- Chemistry: K(Na, Ca)11(Ba, Sr)Si18O46(OH,
F)-nH2O, Hydrated Potassium Sodium Calcium
Barium Strontium Silicate Hydroxide Fluoride.
- Class: Silicates
- Subclass: Inosilicates
- Uses: an ornamental stone and also as gemstones.
Charoite is an unsual mineral and of rare occurence. It is found to
date in only one location: along the Chary River at Aldan in Russia. It
formed from alteration of limestones by the close presences of an alkali-rich
nephline syenite intrusion. The heat, pressure and more importantly, the
infusion of unique chemicals into the rock is responsible for the transformations
into new minerals such as charoite. Why charoite has not been found in
other locations is not fully understood. But it is probably due to a combination
of a chemically unique limestone reacting with a chemically unique intrusion
and subjected to unique physical conditions.

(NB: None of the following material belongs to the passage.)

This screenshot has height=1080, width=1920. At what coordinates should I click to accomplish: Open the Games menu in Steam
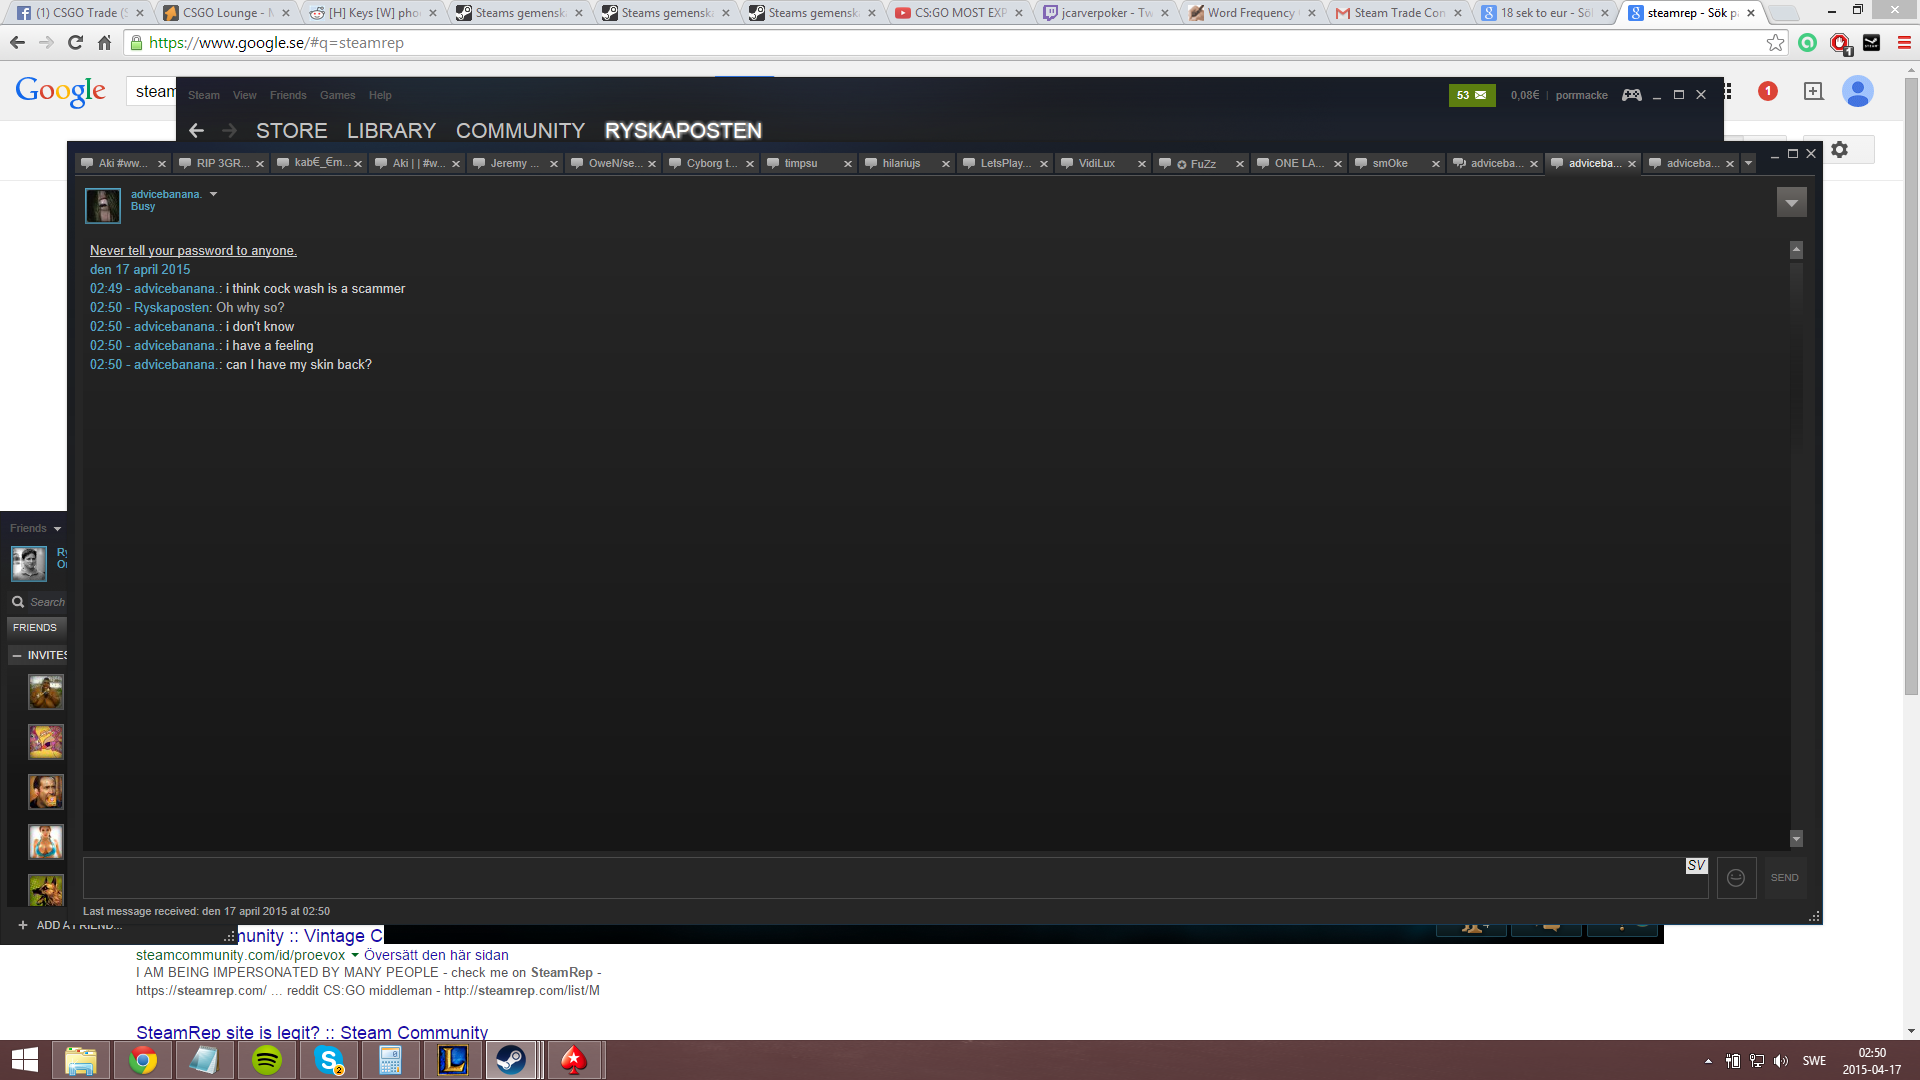click(x=337, y=95)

Charoite is used as an ornamental stone and as a gemstone. It forms
a swirling pattern of interlocking crystals. The color of charoite is described
as a stunning lavender, lilac, violet and/or purple. All can be used as
all are probably present in every swirling example. The look of charoite
is unlike any other mineral and can't be mistaken. It has the appearance
of purple marble, but really defies description. Its popularity would probably
be much greater if not for its "synthetic" character. It simply
looks unnaturally beautiful.
Color is white, lavender, lilac, violet and/or purple.
Luster vitreous to pearly.
Transparency transparent to translucent.
Crystal System: monoclinic
Crystal Habit is of fibrous interlocking crystal masses.
Cleavage is not observed since it is exclusively massive.
Specific Gravity is approximately 2.5 - 2.8 (average)
Streak is pale purple.
Notable Occurrence is solely the Chary River at Aldan in Russia.
Best Field Indicators are color, locality and habit.